His first attempt, a portrait in acrylics of the champion racehorse Nashua, sold within two weeks after he displayed it in the now-defunct Winterhalter's restaurant in Upper St. Clair. Not bad for someone who is basically self-taught and never took an art lesson.
Mr. Hamm will exhibit 20 of his portraits Sept. 20 during the 22nd annual South Park Community Day in South Park and, if weather permits, Sept. 21. Community Day events will be held in the oval next to the county police station in the park.
After his early success with his portrait of Nashua, Mr. Hamm began attending horse shows with the aim of securing painting commissions. Most often, he painted his subjects from photographs, but worked from live models from time to time.

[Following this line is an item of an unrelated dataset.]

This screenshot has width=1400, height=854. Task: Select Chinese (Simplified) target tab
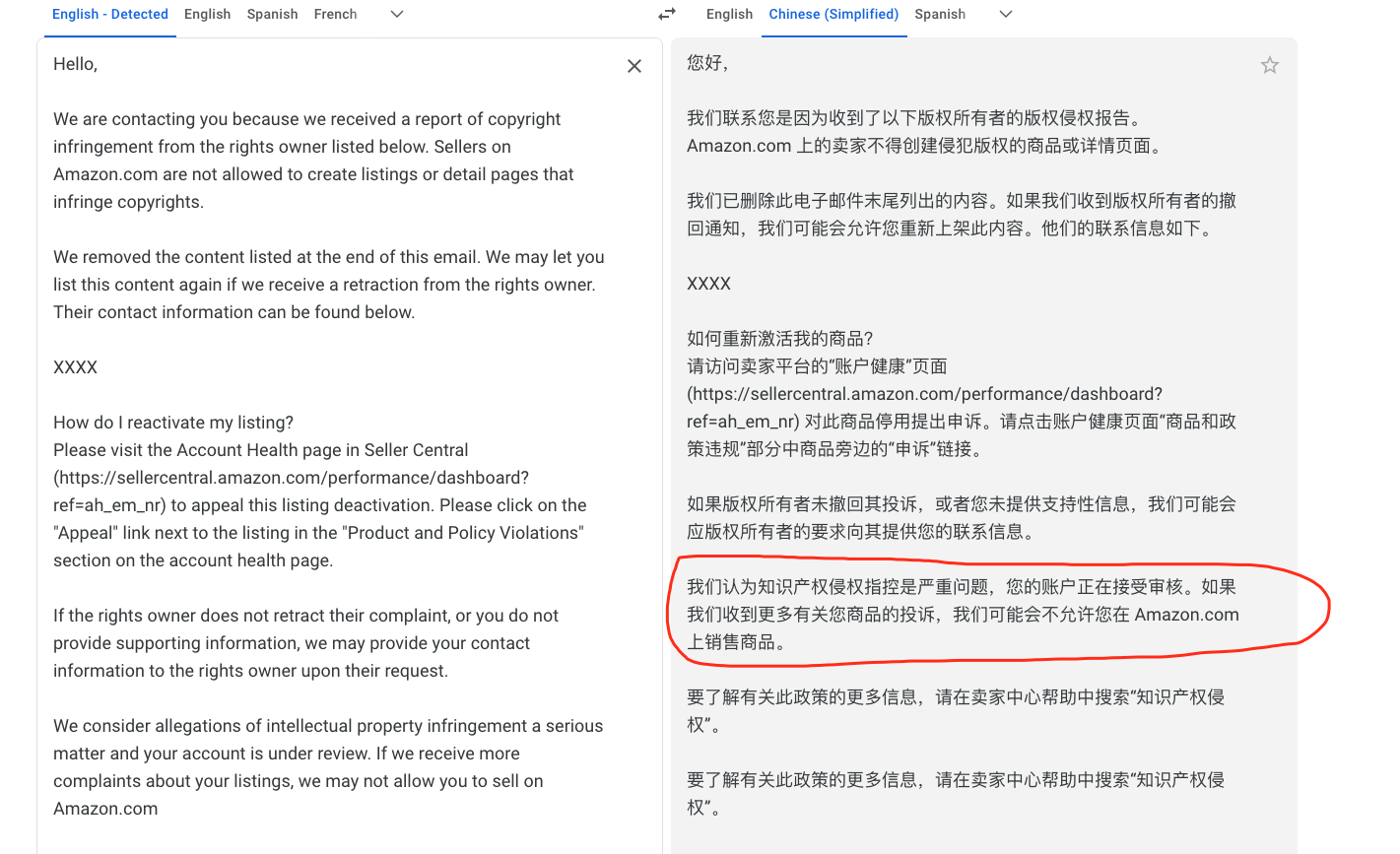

Many of his paintings were formal portraits depicting an animal's head and neck. But he also painted full figures, sometimes including a rider or other objects in the background.
One of his works, a portrait of singer Wayne Newton's horse, Blue Spruce Tanzeer, was painted from a photograph published in an Arabian horse magazine.
"After Tanzeer was finished, I contacted Mr. Newton to see if he wanted to buy it, but, although he was interested, he said he was also going through a divorce at the time and had to turn down my offer," said Mr. Hamm.
"I consider it one of my better paintings, and I still have it in my home."
He had more luck selling another work of a famous stud stallion, Bolger. Owner Wallace Dollase bought it, as well as another painting of Bolger's filly, Poshy, a Grade 1 stakes race winner, two years later.
At age 72, Mr. Hamm bought his first horse, a Tennessee Walking Horse named Digger, which he rode frequently. He sold the horse in 2005 after he underwent two major surgeries and was unable to ride.
A year later, however, he was back in the saddle when he purchased a quarter horse. He kept the horse for a year until he began having difficulties walking.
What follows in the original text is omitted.